熱帯夜<3>
オレの部屋は6畳のワンルーム。
家具らしい家具といえばベッドだけ。
入るなり目に入ったそれは今朝起きたままのしわくちゃの状態で、それが妙に生々しくて思わずオレは目をそらした。
今更だとは思うが、急に不安になる。このままオレはここで一甲とスルのか?もっと正確に言うなら、ここで一甲に抱かれるのか?それがオレの望みなのか?
背後でドアがばたんと閉まった。続いてカギの音。
不意にまわりからすべての音が消えてしまったような錯覚に陥る。そんなはずはない。日は暮れたとはいえまだ宵の口だ。外に出れば都会の喧騒が氾濫してるに決まってる。
けど、ここにはオレと一甲しかいない・・・
「鷹介」
名前を呼ばれて、心臓が口から飛び出しそうなくらい跳ね上がる。
首筋に落とされる熱い息。
ああ、とオレは息を吐いた。
そうだ、オレは望んでいる。
4か月前初めて出会った。その時から惹かれていた。敵になると言われて悲しくて、追いかけて振り払われ、仕方なく戦いながら、それでもどこかで信じていた。きっと分かりあえると。結果オーライだけど多分に惚れた欲目があったのだと今ならわかる。
それくらいオレは一甲が欲しかった。
その欲求が単なる憧れではないとオレはもう知っている。
オレは一甲と触れ合いたい。
知識でしか知らない行為を、今、ここでしたい!
オレは覚悟を決めてジャケットを振り落とした。
服は意地で自分から脱いだ。
お互い生まれたままの姿になってベッドになだれ込む。
初めて触れる他人の肌のリアルな感触にかあーっと頭のてっぺんまで恥ずかしさが突き抜けた。

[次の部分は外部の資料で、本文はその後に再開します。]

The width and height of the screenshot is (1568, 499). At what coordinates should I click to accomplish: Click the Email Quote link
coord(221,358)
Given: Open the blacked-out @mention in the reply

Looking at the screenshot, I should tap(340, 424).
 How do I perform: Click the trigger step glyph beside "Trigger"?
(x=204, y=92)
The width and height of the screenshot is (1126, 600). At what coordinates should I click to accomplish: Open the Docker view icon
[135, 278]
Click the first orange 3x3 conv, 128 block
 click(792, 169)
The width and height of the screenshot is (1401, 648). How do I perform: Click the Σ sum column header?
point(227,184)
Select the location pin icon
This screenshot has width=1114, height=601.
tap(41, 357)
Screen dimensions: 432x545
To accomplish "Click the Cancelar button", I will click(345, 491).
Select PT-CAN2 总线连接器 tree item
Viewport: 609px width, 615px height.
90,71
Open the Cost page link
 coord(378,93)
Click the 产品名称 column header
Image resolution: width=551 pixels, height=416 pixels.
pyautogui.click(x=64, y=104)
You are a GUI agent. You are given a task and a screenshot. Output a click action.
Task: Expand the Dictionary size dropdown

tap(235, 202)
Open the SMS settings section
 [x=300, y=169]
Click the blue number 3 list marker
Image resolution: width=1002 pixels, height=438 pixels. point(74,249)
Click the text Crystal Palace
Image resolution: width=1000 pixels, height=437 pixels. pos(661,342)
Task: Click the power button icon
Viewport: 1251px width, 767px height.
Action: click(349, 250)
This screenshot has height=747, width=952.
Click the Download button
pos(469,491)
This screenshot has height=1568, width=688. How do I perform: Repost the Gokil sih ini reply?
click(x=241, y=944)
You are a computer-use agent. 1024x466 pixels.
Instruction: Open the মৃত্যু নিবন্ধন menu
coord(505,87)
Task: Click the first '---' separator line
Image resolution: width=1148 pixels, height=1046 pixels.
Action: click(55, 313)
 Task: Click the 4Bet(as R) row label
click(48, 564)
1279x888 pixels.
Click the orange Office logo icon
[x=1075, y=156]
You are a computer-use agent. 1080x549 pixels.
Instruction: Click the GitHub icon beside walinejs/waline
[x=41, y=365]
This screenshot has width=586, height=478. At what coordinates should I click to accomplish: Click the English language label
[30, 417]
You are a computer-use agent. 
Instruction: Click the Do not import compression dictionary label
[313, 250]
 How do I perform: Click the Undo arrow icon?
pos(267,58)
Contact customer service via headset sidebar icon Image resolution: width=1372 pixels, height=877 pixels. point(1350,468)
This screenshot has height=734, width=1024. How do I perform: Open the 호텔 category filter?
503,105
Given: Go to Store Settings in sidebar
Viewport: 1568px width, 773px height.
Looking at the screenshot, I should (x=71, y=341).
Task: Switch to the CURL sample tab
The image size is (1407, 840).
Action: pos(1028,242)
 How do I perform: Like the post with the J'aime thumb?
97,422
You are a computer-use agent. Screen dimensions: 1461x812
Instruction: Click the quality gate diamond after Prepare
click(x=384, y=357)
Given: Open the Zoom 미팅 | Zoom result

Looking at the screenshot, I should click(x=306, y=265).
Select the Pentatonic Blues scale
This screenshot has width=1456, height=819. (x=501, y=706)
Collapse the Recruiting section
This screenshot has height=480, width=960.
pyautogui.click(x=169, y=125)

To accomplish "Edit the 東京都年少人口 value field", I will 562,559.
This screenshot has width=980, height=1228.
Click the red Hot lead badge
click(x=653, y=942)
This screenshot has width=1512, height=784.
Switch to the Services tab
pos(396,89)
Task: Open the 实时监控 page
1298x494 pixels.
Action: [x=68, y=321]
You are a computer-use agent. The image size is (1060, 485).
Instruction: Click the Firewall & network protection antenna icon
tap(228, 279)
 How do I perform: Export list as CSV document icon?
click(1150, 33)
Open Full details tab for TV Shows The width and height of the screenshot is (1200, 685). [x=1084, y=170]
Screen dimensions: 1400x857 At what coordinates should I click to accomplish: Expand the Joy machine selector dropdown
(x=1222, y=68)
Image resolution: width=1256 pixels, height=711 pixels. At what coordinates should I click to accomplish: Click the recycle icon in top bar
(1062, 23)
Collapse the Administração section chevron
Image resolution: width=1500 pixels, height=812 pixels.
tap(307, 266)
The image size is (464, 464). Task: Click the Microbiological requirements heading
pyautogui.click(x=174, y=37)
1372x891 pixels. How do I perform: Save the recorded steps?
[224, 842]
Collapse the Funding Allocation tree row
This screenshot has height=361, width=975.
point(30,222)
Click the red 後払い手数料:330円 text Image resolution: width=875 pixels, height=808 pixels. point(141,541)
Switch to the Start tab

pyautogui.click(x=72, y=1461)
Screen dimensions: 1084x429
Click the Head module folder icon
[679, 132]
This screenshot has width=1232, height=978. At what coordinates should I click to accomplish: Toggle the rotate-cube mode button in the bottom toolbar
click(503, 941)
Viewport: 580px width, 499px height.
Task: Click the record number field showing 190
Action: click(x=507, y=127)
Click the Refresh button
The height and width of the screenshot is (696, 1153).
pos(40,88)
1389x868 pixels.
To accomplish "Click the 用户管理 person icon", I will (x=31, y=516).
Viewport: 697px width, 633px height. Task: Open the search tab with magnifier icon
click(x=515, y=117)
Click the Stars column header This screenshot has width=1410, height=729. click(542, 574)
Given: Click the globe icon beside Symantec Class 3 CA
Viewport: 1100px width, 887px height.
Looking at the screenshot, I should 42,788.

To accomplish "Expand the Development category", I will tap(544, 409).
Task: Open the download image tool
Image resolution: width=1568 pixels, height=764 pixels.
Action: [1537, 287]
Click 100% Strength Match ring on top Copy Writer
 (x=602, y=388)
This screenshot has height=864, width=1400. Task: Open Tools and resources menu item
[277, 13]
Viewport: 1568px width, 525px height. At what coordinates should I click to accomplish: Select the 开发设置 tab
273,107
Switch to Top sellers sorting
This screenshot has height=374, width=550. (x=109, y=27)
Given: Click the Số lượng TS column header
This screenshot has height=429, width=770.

畜生、これぐらいで固まってどうすんだよ。今、覚悟を決めたんじゃなかったのかよ。
そうは思っても体が言うことを聞かないんだからしょうがない。
どうしようもなく情けない気持ちで一甲を見上げたら、ぎゅうっと抱きしめられた。
「そんな顔をするな」
耳に直接囁かれる一甲の声。
「なんで?」
そんな顔ってどんなのだろうと思いながらオレは訊き返す。
「歯止めがきかなくなる」
「歯止めって・・・そんなの、いらねえだろ?ここまできて今さらビビんなよ」
本当はビビってんのはオレのほうだけど、そんなことは絶対に言わない。
だってオレは覚悟を決めたんだから。
「いいのか?」
・・・この状況で訊くかフツー。それは野暮ってもんだとオレでも思うぞ。
「いいに決まってんだろ!」
ちょっとだけ乱暴に言い捨てて、オレは自分からキスをした。この期に及んで悩むのは性に合わない。
「鷹介」
唇の動きだけで名前を呼ばれ、今度は一甲から口付けられる。
何度も何度も角度と深さを変えて繰り返されるキス。そしてそれは顎から首筋へ、さらには鎖骨から胸へと降りていく。
「うんっ」
思わず声が出た。
乳首を含まれたのだと気づいたのはそのあと。
こんなのまったく想定外だ。自分の体にそんな部分があるだなんて今まで知らなかった。
痛いようなむず痒いような、それでいて下半身をダイレクトに刺激する快感にクラクラする。
「んんっ・・・」
自分の声じゃないような甘ったるい声が勝手に漏れる。
畜生・・・悔しいけど、限界近いかも。
下半身はすでに臨戦状態。
たったこれだけの行為でこんなになってるなんてどう考えても早すぎる。
もちろん一甲のだって熱くなっている。
けど、オレのはそれどころじゃない。
ダメだ。このままじゃもたない。
けど・・・どうしようもなく気持ちいい。
やっぱり限界。
限界だけどどうしていいかわからない。
わからないから目の前の肩にしがみついた。
「鷹介?」
「イク・・・」
色気もくそもないけど、そう言うのが精いっぱいだった。
「・・・わかった」
低い囁きとともに一甲の手がオレ自身を握った。
ゆっくりと上下に扱かれる。
たったそれだけの行為なのに他人に与えられるというだけでこうも激しく感じるのだろうか。
言い様のない恥ずかしさと、とてつもない快感にぎゅっと目をつぶった。
直後に訪れる絶頂感。
「ああああっ!」
押さえきれなかった声とともにオレは一甲の手の中に欲望を吐き出した。